Professor of Art History Thomas Howe spoke on Oct. 31 in St. Petersburg, Russia, on master planning a major archaeological park. He was a principal speaker at an international conference hosted by and at the Hermitage State Museums and the University of St. Petersburg. His talk is titled, “Actual Problems of Art History and Theory” and presented the approach which he developed in shaping and executing the Master Plan of the large Stabiae archaeological site near Pompeii, one of the largest planned archaeological projects of modern Europe. His presentation of this active project will be the principle topic of discussion at this conference on the theories of planning and presenting archaeological sites. 

—October 2014

On Oct. 23 and 24 Professor of Art History Thomas Howe gave lectures for the third consecutive year on the Archaeological Institute of America National Lecture Tour to the AIA Societies of Eugene and Portland Oregon. He will again be presenting the results of recent excavations and studies on his site of the large Roman villas of Stabiae near Pompeii. 

—October 2014

In May, Thomas Howe, professor of art history and coordinator general of the Restoring Ancient Stabiae Foundation in Italy, delivered a book-length manuscript of the publication of one of the most important ancient Roman gardens ever found - the Villa Arianna of Stabiae.

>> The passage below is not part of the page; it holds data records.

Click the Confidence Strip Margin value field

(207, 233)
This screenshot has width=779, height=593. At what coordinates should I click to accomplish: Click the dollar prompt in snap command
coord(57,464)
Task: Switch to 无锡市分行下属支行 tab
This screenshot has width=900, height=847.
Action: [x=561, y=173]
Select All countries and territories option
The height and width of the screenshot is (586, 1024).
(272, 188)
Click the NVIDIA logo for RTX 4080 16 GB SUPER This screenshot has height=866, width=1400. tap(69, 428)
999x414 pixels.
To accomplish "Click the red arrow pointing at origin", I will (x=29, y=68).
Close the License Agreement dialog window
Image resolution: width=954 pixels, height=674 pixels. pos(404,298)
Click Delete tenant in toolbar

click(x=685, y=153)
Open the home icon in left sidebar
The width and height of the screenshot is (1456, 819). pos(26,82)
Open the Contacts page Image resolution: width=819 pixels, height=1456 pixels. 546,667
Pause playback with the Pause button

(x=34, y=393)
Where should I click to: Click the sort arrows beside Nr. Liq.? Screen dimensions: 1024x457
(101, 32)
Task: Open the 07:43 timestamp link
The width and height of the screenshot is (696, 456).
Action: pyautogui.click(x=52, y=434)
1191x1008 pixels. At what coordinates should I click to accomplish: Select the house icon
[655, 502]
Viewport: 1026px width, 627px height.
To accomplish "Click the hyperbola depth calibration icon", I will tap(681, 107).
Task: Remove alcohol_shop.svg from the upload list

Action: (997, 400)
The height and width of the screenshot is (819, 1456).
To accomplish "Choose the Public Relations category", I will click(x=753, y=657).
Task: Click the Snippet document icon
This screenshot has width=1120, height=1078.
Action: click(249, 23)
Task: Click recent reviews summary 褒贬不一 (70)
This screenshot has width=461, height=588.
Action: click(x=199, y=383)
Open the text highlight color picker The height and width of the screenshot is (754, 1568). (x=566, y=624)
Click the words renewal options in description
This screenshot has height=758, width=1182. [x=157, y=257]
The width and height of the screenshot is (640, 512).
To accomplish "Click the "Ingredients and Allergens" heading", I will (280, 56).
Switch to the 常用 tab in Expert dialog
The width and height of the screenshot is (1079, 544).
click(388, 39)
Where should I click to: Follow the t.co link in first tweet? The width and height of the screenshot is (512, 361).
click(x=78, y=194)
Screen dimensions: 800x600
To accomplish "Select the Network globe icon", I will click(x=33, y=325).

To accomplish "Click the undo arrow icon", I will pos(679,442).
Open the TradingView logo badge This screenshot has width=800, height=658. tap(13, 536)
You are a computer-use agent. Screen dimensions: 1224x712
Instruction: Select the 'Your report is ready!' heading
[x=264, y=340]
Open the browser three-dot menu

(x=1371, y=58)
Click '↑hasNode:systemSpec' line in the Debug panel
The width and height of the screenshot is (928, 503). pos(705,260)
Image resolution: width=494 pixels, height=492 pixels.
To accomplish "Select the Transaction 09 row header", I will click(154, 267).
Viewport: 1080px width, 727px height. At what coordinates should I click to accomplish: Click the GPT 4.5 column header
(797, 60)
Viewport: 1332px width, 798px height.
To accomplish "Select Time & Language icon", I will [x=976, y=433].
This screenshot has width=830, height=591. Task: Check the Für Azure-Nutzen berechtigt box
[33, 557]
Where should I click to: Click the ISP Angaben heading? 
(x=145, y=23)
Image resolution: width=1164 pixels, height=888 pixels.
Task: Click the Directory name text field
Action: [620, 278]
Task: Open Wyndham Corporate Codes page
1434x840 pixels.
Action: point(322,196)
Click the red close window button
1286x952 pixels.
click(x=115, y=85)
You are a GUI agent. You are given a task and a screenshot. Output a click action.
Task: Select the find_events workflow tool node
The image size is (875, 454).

Howe assumed personal direction of the excavation from 2007 to 2010 and study afterward, and worked with more than a dozen authors and specialists to produce a model interdisciplinary study of the first garden to provide archaeological proof of the kind of “fictive thicket” garden, long known through the famous garden fresco of the Villa of the Empress Livia at Prima Porta outside Rome (pictured). The volume will be published as a monograph in the Quaderni of the Rivista di Studi Pompeiani, both in Italian and English. 

—October 2014

Thomas Howe, professor of art history, recently delivered the manuscript of an article he contributed to the “Festschrift” (honorary volume) to be delivered upon the retirement of the long-serving restoration architect of the Parthenon in Athens Greece, Monolis Korres, who retired in June 2016.

In the article, Howe makes the bold argument that the first real architects did not rise from the building professions, but were imposed on it from a class of men just like the first philosophers: self-taught “gentlemen” polymaths, who traveled to Egypt and were experienced in politics, war, applied geometry and work-crew management. This was the beginning of the first true “liberal arts” training (called “paideia”) for creative professionals. 

—October 2014

In the summer of 2014 Professor of Art History Thomas Howe, for the fourth year, lead a team of architecture students in developing a system of high-precision 3D recording of upstanding ancient architecture using reflectorless theodolite and CAD. The CAD processing was done by advanced students and alumni of the School of Architecture, Preservation and Planning of the University of Maryland; students from SU participated in 2012 and 2013 (Katy Nave ’15 and Chandler Johnson ’15).